START EXTRACTED DATA

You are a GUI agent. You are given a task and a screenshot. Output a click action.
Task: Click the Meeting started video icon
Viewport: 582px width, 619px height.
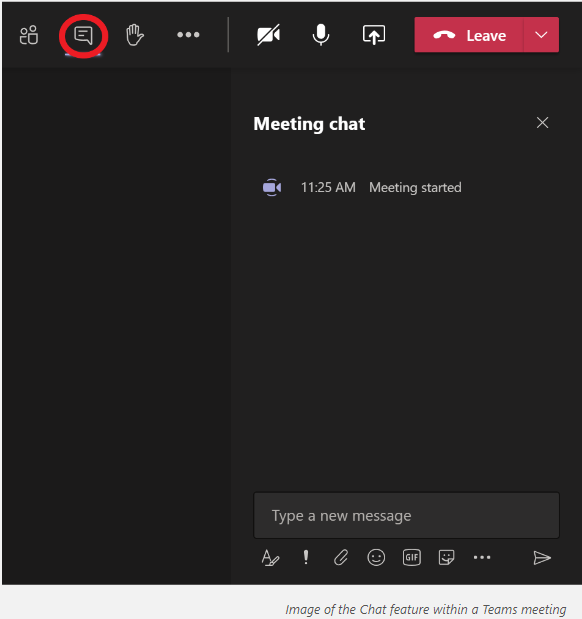point(272,187)
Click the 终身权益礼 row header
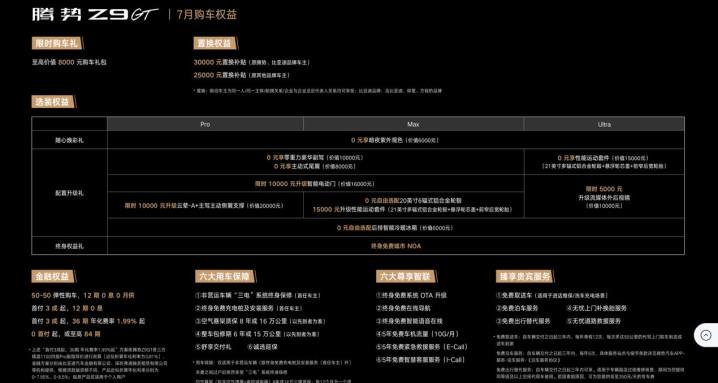718x383 pixels. coord(70,246)
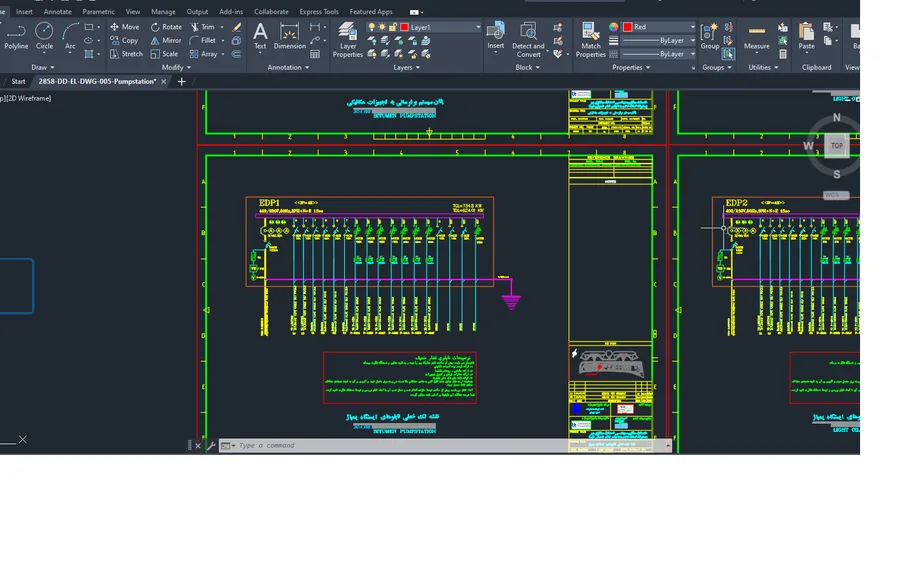
Task: Toggle the Layer1 lock icon
Action: 393,27
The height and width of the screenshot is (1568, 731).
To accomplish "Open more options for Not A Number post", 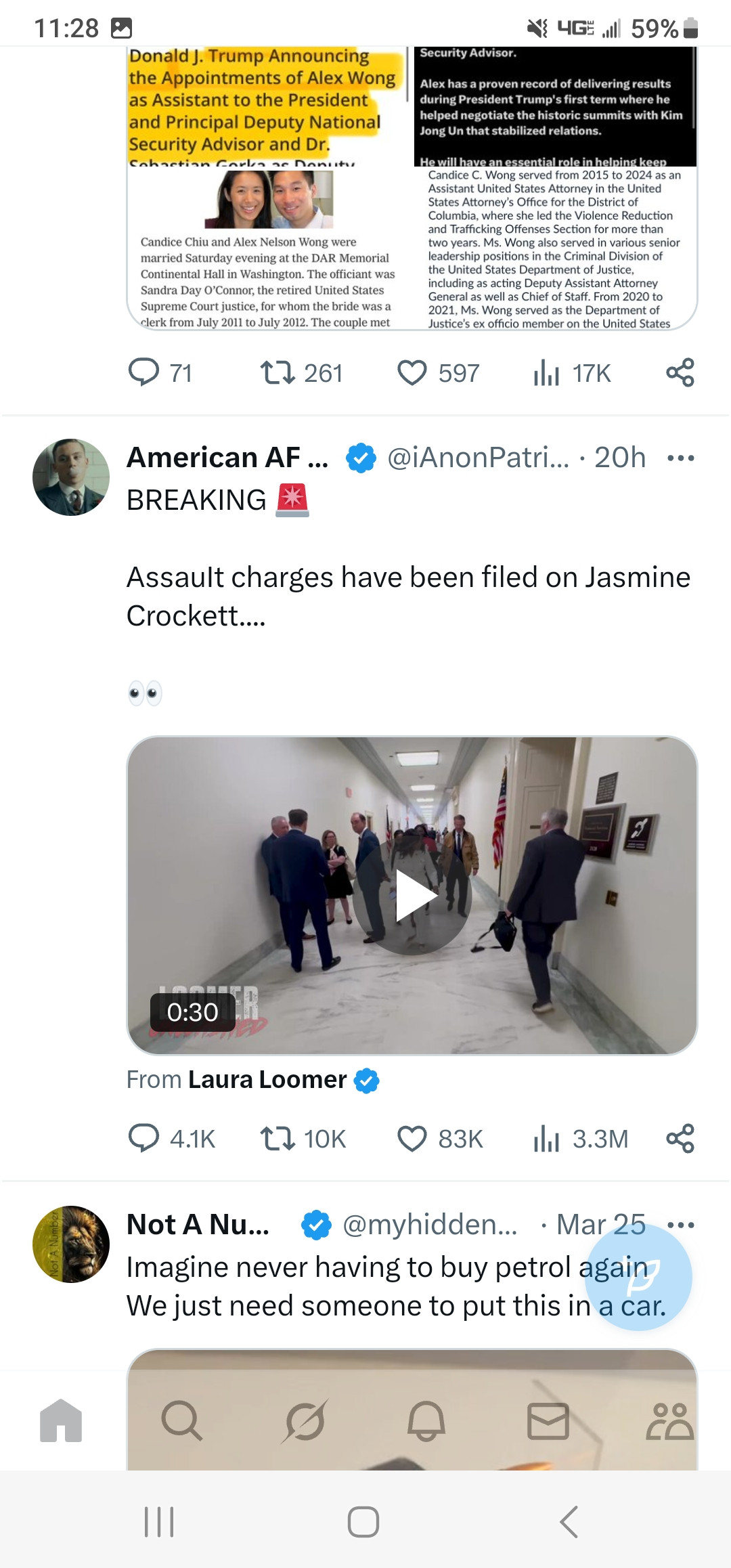I will tap(680, 1225).
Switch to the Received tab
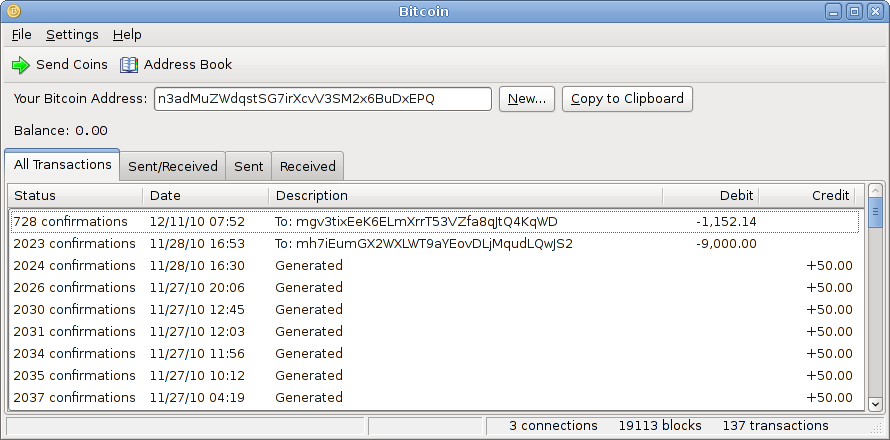 (308, 166)
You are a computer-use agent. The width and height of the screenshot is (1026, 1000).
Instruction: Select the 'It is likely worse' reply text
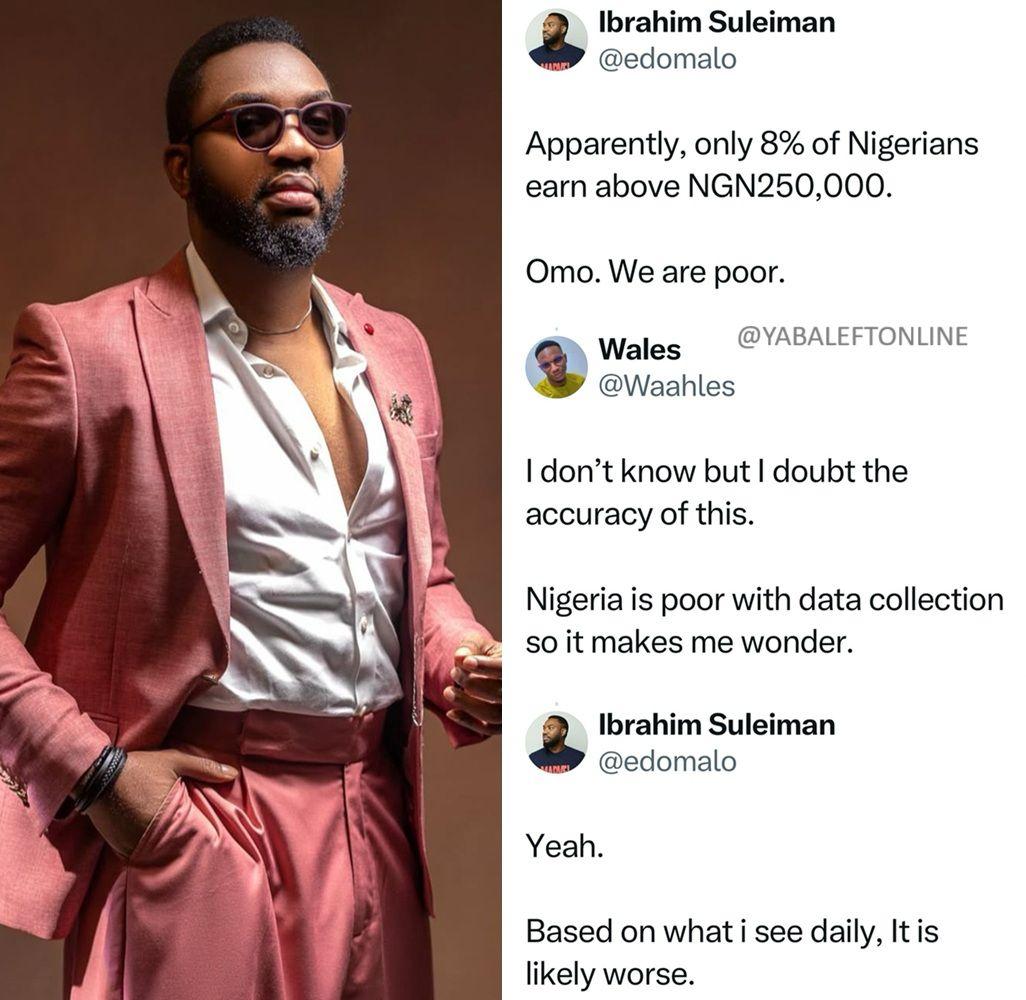[731, 952]
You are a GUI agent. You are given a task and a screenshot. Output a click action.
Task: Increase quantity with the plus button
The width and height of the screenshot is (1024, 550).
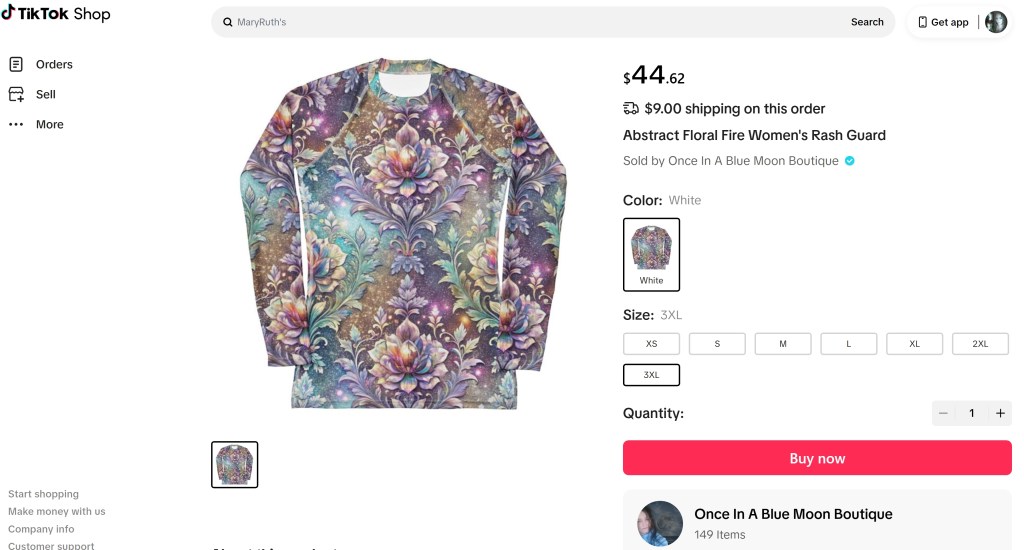point(1000,413)
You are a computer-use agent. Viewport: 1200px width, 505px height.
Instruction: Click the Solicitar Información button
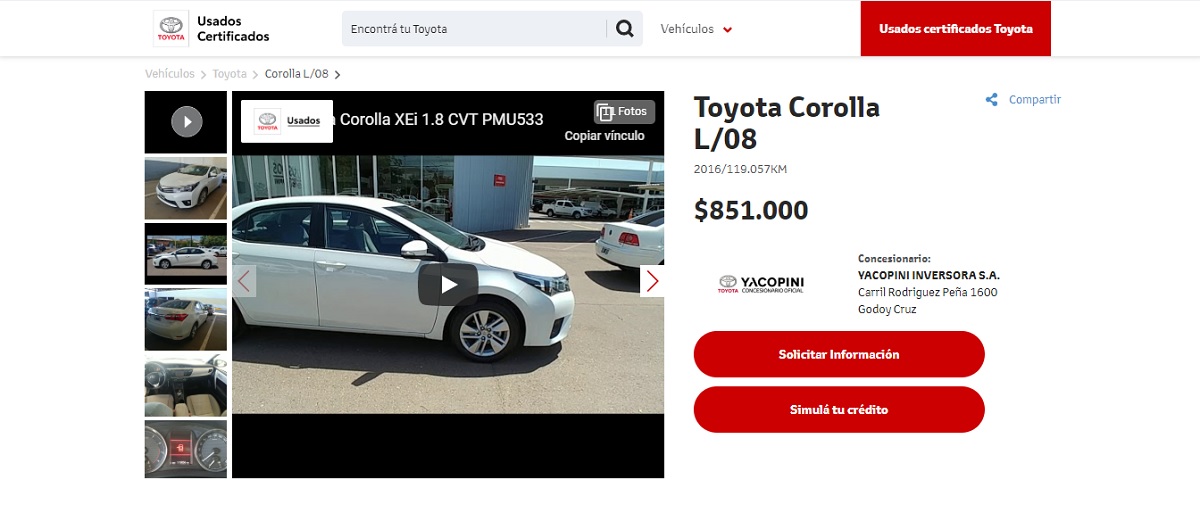(x=839, y=354)
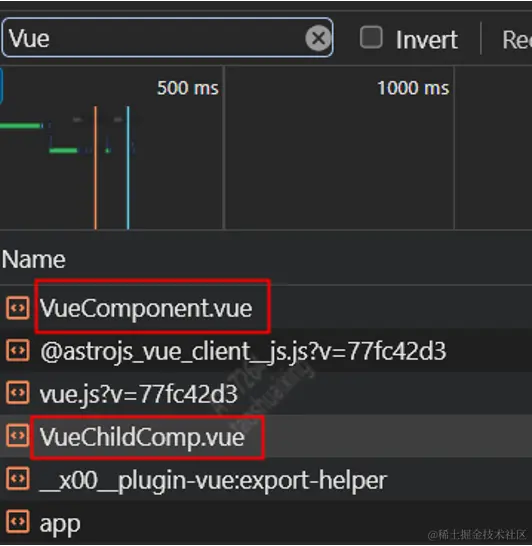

END EXTRACTED DATA

INSTRUCTIONS TO FOLLOW:
If a line of the data contains the word "computer", it counts toward the total; state that total alone.

THE COMPLETED TASK:
2